A rather unconventional take that a campaign I was involved in took was making the Emissary a powerful First Age ghost, with access to Void Circle necromancy. Nexus was being beseiged by Walker, and someone needed to be able to negate ther most devastating attacks that Walker and his Daybreaks could wreak.


The characters had to defeat the deathknights, then neutralize Walker through a bit of, oh, divine intervention. Otherwise, After Nexus fell, the Emissary would be persuaded to become the 14th Deathlord.
 
The Emissary's plainly not the god of Hollow. The god of Hollow (now of Nexus) is Gen, currently Minister of the Ways (E:S p. 48).
 
Maybe he's the god of Nexus, then... Cities built on first age city ruins usually have two City Paters/Maters; one from the First Age City, and one from the Second Age one. It´s not uncommon.

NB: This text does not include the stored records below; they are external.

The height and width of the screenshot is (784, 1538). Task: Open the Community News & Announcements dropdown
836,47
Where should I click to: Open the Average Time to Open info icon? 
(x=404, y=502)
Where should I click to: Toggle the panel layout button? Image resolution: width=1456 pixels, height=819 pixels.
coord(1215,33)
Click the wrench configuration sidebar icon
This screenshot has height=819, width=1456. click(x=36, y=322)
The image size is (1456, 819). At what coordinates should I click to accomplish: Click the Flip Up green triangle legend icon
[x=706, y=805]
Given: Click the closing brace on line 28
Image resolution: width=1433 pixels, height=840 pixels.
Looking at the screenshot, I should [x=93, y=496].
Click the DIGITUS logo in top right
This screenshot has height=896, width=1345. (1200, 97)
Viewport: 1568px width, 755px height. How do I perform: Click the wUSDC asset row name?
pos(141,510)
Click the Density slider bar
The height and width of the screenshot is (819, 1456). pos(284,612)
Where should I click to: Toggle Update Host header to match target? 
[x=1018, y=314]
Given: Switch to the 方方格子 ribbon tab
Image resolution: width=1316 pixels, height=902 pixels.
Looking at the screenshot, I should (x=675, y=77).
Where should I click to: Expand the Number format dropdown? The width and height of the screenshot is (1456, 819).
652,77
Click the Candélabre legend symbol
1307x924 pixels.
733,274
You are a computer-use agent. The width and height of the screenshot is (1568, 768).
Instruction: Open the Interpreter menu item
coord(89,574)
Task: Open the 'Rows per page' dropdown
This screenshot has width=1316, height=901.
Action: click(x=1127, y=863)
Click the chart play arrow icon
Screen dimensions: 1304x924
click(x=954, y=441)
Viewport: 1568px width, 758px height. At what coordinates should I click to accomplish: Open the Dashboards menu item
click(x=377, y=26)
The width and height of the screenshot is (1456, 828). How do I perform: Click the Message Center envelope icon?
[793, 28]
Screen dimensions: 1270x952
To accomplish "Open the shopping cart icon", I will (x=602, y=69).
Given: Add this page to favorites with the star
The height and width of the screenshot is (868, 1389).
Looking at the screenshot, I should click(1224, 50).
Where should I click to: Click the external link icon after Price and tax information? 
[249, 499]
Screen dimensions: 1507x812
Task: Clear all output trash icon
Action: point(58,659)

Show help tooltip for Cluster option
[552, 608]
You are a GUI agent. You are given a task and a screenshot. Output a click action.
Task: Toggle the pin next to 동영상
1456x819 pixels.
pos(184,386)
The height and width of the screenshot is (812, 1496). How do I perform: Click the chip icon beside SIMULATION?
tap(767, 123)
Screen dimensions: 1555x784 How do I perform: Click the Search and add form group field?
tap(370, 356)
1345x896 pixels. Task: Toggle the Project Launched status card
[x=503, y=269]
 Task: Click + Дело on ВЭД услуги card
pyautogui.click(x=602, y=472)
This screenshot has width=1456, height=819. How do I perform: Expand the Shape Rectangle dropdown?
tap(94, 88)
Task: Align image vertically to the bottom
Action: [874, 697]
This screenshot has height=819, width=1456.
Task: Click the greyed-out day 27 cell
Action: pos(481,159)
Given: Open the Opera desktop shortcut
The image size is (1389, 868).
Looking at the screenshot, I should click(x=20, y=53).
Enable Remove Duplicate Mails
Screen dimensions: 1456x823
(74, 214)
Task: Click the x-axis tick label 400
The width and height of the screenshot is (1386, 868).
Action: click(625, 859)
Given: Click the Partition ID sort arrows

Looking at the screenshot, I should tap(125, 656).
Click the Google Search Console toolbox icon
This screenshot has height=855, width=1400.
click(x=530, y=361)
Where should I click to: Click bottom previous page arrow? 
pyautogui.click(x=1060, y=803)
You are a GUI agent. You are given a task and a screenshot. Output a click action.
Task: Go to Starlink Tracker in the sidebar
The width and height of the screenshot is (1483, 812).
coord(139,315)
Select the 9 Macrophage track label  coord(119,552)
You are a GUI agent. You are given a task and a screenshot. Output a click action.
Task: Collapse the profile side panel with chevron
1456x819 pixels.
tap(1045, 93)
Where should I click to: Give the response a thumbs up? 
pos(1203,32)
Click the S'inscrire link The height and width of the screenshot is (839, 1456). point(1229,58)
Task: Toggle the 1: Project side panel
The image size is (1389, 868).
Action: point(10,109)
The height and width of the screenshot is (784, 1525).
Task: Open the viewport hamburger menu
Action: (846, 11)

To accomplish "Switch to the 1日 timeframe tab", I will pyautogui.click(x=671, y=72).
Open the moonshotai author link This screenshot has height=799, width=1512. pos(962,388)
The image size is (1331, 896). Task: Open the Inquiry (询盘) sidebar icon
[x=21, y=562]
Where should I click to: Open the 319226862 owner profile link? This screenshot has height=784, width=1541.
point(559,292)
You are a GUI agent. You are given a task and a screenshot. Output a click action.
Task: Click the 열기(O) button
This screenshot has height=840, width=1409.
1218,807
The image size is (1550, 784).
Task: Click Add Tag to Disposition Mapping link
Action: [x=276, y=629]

I'm quite sure there's a canonical example for this, I just don't remember where, exactly...
 
The page reference I gave refers to Gen as the god of Nexus, too. Sorry for forgetting to mention it.
 
For that matter, what the hell are the rest of the Council?  Turning peoples muscles to scorpions?  Boiling blood in mens veins?  Sorcerors at the very least, though of what variety I do not know.  They are so steeped in lore it's difficult to figure out exactly what the hell these guys are.


I can't help but think that they can't be too powerful and amazing, as surely if they were the Sidereals would have either slain them, or they would keep tabs on them.  Of course...the Council could be entirely made up of Sidereals...
 
I think that the Emissary is a leftover from the time before the Primordial War, a behemoth of massive power but modest proportions.  Perhaps he was a failed experiment of Gaia or Autocthon that lived the best that it could until it found Nexus and persuaded the Council to let him be their 'voice'.  Some behemoths can so Terrestrial and Celestial Sorcery or Shadowlands and Labirynth Necromancy, so it would explain his power level.
 
Or perhaps he's just the undefined, mysterious element in the game, which the wirters use to confuse players. Just like J. R. R. Tolkien's Tom Bombadil. Or the Wheel of Times Sahdar Logoth.
 
Istari.


How did you find out that the Balrog and Tom Bombadil where doth Istari?


I knew Gandolf was, as are all the wizards (Sarumon and those not mentioned) and it I thought there were hints that Sauron was one too, but that could be misinterpertation.


BTW, which book discusses Nexus and the Emissary most?
 
Things like this make me wish we could pick through the developers brains to see if even THEY had an idea.


On that note, I wonder if Grabowski plays at all, and what his games are like.......
 
Seiraryu said:
Tom Bombadil was an Ishtari, same as Gandalf, Saruman and the Balrog Gandalf battles with.
They are Maiar a kind of demigod that serves the Valar.  The Istari was a group of wizards (Saruman, Radaghast, Gandalf and two blue wizards without names.
 
On that note' date=' I wonder if Grabowski plays at all, and what his games are like.......[/quote']
I'm pretty sure he's run some convention games, at the very least.


-S
 
Just to clarify, as my geekery extends far deeper into the Tolkien mythos than the Exalted: Tom Bombadil was never defined as being Maiar. It was even hinted at that he was in the world before the Valar(the Maiars' betters) descended into the world. Just my two cents.